Carry over every entry exactly as it appears in the records.

## Data for analysis:

- - -

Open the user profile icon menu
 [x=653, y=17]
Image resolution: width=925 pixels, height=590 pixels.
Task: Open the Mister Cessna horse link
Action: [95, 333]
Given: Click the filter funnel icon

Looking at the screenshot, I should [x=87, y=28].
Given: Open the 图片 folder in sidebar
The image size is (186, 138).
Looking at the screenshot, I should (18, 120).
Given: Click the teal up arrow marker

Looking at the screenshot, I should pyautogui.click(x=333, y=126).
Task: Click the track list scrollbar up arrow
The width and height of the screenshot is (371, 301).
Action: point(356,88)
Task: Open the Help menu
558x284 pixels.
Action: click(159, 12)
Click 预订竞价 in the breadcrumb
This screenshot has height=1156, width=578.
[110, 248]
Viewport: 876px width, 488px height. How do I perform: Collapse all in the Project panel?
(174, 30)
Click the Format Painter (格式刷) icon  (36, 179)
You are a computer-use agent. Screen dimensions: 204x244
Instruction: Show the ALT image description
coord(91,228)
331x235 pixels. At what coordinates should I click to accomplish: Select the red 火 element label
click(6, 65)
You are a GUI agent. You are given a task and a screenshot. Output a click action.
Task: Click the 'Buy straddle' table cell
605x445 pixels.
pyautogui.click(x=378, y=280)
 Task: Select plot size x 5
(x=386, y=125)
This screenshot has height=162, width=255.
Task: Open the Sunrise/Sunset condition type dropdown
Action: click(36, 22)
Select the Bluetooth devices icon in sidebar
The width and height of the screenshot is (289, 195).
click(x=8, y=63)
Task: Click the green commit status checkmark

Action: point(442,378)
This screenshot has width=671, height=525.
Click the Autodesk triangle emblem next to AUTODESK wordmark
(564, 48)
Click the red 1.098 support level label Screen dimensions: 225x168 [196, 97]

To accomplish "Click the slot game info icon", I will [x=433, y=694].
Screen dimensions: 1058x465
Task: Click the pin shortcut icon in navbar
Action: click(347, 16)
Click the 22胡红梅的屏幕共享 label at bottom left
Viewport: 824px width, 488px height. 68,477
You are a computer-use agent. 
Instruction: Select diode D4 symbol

- - -

## Result of the task:
Open the user profile icon menu
 [x=653, y=17]
Image resolution: width=925 pixels, height=590 pixels.
Task: Open the Mister Cessna horse link
Action: [95, 333]
Given: Click the filter funnel icon

Looking at the screenshot, I should [x=87, y=28].
Given: Open the 图片 folder in sidebar
The image size is (186, 138).
Looking at the screenshot, I should (18, 120).
Given: Click the teal up arrow marker

Looking at the screenshot, I should pyautogui.click(x=333, y=126).
Task: Click the track list scrollbar up arrow
The width and height of the screenshot is (371, 301).
Action: point(356,88)
Task: Open the Help menu
558x284 pixels.
Action: click(159, 12)
Click 预订竞价 in the breadcrumb
This screenshot has height=1156, width=578.
[110, 248]
Viewport: 876px width, 488px height. How do I perform: Collapse all in the Project panel?
(174, 30)
Click the Format Painter (格式刷) icon  (36, 179)
You are a computer-use agent. Screen dimensions: 204x244
Instruction: Show the ALT image description
coord(91,228)
331x235 pixels. At what coordinates should I click to accomplish: Select the red 火 element label
click(6, 65)
You are a GUI agent. You are given a task and a screenshot. Output a click action.
Task: Click the 'Buy straddle' table cell
605x445 pixels.
pyautogui.click(x=378, y=280)
 Task: Select plot size x 5
(x=386, y=125)
This screenshot has height=162, width=255.
Task: Open the Sunrise/Sunset condition type dropdown
Action: click(36, 22)
Select the Bluetooth devices icon in sidebar
The width and height of the screenshot is (289, 195).
click(x=8, y=63)
Task: Click the green commit status checkmark

Action: point(442,378)
This screenshot has width=671, height=525.
Click the Autodesk triangle emblem next to AUTODESK wordmark
(564, 48)
Click the red 1.098 support level label Screen dimensions: 225x168 [196, 97]

To accomplish "Click the slot game info icon", I will [x=433, y=694].
Screen dimensions: 1058x465
Task: Click the pin shortcut icon in navbar
Action: click(347, 16)
Click the 22胡红梅的屏幕共享 label at bottom left
Viewport: 824px width, 488px height. 68,477
You are a computer-use agent. 
Instruction: Select diode D4 symbol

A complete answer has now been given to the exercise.